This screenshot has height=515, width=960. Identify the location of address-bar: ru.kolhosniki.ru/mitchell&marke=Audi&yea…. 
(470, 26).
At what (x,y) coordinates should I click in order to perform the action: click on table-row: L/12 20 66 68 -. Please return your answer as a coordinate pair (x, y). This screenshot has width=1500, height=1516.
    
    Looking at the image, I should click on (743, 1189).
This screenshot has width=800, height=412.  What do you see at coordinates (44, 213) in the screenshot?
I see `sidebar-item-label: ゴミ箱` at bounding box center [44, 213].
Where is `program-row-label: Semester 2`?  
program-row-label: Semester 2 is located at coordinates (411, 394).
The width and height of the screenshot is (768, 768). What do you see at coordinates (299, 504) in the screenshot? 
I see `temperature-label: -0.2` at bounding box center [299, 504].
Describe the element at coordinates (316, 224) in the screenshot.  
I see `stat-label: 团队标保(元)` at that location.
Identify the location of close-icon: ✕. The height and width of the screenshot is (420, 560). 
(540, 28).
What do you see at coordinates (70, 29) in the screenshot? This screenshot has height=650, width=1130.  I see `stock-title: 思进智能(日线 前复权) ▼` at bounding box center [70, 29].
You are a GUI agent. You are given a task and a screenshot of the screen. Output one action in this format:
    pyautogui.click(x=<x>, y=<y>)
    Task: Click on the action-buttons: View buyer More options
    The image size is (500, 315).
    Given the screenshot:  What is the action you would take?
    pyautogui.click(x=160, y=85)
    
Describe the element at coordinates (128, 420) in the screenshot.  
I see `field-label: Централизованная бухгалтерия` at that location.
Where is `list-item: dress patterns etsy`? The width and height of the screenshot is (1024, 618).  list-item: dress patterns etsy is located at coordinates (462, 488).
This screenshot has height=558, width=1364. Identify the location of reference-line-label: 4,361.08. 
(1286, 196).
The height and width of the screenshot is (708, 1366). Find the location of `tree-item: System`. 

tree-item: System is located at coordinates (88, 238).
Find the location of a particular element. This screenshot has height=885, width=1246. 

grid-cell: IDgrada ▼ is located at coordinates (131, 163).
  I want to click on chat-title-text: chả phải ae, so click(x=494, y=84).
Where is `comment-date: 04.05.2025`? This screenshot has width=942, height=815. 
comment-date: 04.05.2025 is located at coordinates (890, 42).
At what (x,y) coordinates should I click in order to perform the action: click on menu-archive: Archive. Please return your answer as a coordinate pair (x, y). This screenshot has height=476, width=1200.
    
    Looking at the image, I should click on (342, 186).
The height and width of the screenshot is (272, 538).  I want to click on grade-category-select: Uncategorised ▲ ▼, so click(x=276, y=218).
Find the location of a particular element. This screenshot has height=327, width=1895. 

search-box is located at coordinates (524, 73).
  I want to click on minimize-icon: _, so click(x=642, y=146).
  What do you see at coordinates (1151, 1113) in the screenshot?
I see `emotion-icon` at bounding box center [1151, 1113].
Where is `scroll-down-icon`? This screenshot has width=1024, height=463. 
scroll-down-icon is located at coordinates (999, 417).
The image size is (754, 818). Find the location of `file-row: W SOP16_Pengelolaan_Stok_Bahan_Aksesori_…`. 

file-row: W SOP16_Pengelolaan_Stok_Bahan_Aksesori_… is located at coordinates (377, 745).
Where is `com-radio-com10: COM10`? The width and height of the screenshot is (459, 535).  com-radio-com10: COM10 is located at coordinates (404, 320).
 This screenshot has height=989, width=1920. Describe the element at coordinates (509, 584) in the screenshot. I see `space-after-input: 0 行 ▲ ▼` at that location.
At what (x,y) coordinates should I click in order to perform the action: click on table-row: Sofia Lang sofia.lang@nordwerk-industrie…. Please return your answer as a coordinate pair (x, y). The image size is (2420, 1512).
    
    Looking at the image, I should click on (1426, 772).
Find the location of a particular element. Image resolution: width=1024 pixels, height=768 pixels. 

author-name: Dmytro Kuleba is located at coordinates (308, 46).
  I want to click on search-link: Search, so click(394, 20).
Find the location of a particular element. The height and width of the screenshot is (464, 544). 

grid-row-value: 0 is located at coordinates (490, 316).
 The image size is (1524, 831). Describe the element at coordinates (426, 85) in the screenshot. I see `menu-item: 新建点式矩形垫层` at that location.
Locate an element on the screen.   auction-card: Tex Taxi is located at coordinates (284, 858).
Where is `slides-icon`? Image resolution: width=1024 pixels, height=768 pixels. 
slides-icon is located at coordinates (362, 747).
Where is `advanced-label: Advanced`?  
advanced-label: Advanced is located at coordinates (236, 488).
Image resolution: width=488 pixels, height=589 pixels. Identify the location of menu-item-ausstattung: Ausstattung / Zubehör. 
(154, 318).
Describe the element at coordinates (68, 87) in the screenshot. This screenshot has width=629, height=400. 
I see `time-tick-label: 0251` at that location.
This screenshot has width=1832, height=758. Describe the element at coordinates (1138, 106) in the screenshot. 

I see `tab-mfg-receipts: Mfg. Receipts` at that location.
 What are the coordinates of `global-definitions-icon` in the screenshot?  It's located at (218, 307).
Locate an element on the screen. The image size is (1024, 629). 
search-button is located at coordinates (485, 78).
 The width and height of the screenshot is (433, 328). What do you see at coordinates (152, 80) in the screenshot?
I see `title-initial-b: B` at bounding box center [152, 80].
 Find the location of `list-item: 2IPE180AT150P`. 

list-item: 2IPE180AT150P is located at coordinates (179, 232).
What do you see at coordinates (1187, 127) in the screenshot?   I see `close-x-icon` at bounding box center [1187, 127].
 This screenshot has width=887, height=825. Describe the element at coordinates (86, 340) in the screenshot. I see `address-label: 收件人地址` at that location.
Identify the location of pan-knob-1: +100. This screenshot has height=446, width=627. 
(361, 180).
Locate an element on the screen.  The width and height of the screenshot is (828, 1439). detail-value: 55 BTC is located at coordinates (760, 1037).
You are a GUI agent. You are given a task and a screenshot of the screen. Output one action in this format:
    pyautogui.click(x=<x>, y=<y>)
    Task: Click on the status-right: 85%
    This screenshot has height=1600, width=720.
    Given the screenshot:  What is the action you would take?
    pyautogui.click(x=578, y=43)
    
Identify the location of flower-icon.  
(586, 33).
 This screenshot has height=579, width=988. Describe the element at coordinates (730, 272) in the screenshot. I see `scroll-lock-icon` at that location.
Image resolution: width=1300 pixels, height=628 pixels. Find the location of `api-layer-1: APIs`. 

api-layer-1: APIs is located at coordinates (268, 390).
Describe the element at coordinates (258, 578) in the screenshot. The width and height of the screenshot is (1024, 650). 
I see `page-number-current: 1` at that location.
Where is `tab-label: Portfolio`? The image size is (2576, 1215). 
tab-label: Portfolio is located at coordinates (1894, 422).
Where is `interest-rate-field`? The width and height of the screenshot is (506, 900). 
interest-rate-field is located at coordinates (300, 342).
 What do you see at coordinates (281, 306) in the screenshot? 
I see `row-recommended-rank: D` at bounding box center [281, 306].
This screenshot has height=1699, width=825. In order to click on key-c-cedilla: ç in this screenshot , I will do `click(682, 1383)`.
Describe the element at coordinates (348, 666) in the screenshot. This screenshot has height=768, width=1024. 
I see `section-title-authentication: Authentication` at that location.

=-=-=

▶ _Что требуется_: Сколько строк в записях выше содержат строку «date» с учетом регистра? Ответьте только числом.

▶ _Выполненное задание_: 2